Dataflow architecture

Last updated April 25, 2024

Dataflow architecture is a dataflow-based computer architecture that directly contrasts the traditional von Neumann architecture or control flow architecture. Dataflow architectures have no program counter, in concept: the executability and execution of instructions is solely determined based on the availability of input arguments to the instructions,^[1] so that the order of instruction execution may be hard to predict.

Although no commercially successful general-purpose computer hardware has used a dataflow architecture, it has been successfully implemented in specialized hardware such as in digital signal processing, network routing, graphics processing, telemetry, and more recently in data warehousing, and artificial intelligence (as: polymorphic dataflow^[2] Convolution Engine,^[3] structure-driven,^[4] dataflow scheduling ^[5]).

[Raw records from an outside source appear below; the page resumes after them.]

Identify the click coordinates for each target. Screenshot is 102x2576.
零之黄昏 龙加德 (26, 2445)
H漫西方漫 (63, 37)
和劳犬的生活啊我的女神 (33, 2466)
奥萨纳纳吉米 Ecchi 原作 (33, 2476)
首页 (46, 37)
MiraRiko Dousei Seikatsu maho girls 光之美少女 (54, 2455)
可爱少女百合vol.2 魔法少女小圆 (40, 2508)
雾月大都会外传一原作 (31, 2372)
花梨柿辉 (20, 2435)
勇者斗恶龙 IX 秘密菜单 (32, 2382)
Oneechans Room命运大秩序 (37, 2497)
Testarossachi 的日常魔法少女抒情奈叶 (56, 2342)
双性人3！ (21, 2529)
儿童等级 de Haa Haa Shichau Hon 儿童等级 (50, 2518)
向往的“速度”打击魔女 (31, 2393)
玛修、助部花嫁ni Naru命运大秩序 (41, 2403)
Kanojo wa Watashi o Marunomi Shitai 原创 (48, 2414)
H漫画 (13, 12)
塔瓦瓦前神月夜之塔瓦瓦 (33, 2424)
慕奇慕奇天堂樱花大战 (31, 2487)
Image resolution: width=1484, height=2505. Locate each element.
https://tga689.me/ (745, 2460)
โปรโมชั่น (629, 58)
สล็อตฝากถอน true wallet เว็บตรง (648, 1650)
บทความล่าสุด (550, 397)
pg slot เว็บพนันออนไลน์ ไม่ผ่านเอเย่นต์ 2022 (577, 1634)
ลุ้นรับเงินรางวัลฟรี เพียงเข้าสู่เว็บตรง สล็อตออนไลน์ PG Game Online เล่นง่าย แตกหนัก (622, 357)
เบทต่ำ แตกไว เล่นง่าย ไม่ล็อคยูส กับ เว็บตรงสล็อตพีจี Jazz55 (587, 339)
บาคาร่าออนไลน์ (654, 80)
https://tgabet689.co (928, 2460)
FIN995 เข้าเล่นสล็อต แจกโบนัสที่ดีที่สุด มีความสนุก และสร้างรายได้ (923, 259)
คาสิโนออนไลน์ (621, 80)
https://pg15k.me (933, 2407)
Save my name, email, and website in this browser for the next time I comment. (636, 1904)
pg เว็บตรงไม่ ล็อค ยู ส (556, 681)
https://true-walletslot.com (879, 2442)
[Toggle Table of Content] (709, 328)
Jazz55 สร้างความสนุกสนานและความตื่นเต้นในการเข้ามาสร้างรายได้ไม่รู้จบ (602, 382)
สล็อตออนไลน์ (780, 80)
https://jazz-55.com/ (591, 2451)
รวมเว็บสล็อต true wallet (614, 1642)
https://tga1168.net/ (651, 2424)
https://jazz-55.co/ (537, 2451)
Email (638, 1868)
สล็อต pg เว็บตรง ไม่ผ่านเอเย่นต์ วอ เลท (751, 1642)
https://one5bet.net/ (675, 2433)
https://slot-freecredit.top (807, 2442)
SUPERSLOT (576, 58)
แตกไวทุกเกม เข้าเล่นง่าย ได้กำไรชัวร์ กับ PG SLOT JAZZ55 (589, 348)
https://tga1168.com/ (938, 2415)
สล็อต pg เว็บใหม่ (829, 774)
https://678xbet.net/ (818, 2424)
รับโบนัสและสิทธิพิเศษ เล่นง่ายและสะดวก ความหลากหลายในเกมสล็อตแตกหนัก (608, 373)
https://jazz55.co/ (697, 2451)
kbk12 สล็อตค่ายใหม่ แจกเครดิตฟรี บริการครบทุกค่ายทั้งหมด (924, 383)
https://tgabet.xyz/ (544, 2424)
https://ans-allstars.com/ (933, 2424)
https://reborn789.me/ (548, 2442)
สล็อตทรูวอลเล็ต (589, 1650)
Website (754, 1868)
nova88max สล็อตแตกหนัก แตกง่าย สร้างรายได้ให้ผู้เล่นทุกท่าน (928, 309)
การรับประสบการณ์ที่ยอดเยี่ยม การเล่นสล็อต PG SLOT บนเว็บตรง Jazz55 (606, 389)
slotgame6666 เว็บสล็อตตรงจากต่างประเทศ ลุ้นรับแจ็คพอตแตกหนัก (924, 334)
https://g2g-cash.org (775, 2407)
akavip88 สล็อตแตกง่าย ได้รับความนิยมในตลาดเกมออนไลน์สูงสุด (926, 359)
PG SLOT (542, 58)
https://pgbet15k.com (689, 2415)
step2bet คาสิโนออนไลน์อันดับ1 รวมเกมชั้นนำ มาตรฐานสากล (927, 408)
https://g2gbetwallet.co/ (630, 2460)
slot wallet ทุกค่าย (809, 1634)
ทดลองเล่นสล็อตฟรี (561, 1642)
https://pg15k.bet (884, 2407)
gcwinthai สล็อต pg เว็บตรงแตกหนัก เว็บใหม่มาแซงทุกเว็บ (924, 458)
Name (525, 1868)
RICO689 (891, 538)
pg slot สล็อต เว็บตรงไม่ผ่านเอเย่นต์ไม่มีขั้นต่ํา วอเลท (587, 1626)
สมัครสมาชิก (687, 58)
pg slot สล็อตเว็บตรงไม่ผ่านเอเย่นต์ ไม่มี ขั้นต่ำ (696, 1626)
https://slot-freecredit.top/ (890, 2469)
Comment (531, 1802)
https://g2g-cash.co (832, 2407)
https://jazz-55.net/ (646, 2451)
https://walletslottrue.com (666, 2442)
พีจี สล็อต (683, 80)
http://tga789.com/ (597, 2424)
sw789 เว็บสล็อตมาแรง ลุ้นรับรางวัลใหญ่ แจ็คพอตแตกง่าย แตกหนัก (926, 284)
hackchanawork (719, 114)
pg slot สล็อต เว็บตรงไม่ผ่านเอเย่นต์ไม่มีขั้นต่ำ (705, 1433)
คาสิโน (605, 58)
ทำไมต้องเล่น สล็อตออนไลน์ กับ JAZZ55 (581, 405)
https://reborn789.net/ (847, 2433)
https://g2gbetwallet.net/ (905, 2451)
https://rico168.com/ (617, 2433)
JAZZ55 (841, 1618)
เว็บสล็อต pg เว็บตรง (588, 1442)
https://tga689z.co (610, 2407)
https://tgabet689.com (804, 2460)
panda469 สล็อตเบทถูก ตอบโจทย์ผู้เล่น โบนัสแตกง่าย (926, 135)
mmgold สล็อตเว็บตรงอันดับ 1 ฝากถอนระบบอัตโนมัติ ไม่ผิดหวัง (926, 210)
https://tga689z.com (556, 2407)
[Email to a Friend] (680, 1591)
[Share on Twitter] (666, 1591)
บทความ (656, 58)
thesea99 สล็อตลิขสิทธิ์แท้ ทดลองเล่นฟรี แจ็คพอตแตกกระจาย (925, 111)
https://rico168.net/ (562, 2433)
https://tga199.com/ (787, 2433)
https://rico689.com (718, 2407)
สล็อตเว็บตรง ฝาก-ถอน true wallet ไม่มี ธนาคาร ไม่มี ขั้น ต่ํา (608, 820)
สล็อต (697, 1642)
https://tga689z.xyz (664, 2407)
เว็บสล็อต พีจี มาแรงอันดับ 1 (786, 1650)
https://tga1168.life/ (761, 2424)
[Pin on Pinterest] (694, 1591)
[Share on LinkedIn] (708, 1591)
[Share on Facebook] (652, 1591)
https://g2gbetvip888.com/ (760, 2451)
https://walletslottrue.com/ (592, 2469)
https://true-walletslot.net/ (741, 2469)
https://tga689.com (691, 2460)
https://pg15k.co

It is also very relevant in many software architectures today including database engine designs and parallel computing frameworks.^{[ citation needed ]}

Synchronous dataflow architectures tune to match the workload presented by real-time data path applications such as wire speed packet forwarding. Dataflow architectures that are deterministic in nature enable programmers to manage complex tasks such as processor load balancing, synchronization and accesses to common resources.^[6]

Meanwhile, there is a clash of terminology, since the term dataflow is used for a subarea of parallel programming: for dataflow programming.

History

Hardware architectures for dataflow was a major topic in computer architecture research in the 1970s and early 1980s. Jack Dennis of MIT pioneered the field of static dataflow architectures while the Manchester Dataflow Machine^[7] and MIT Tagged Token architecture were major projects in dynamic dataflow.

The research, however, never overcame the problems related to:

Efficiently broadcasting data tokens in a massively parallel system.
Efficiently dispatching instruction tokens in a massively parallel system.
Building content-addressable memory (CAM) large enough to hold all of the dependencies of a real program.

Instructions and their data dependencies proved to be too fine-grained to be effectively distributed in a large network. That is, the time for the instructions and tagged results to travel through a large connection network was longer than the time to do many computations.

Nonetheless, out-of-order execution (OOE) has become the dominant computing paradigm since the 1990s. It is a form of restricted dataflow. This paradigm introduced the idea of an execution window. The execution window follows the sequential order of the von Neumann architecture, however within the window, instructions are allowed to be completed in data dependency order. This is accomplished in CPUs that dynamically tag the data dependencies of the code in the execution window. The logical complexity of dynamically keeping track of the data dependencies, restricts OOE CPUs to a small number of execution units (2-6) and limits the execution window sizes to the range of 32 to 200 instructions, much smaller than envisioned for full dataflow machines.^{[ citation needed ]}

Dataflow architecture topics

Static and dynamic dataflow machines

Designs that use conventional memory addresses as data dependency tags are called static dataflow machines. These machines did not allow multiple instances of the same routines to be executed simultaneously because the simple tags could not differentiate between them.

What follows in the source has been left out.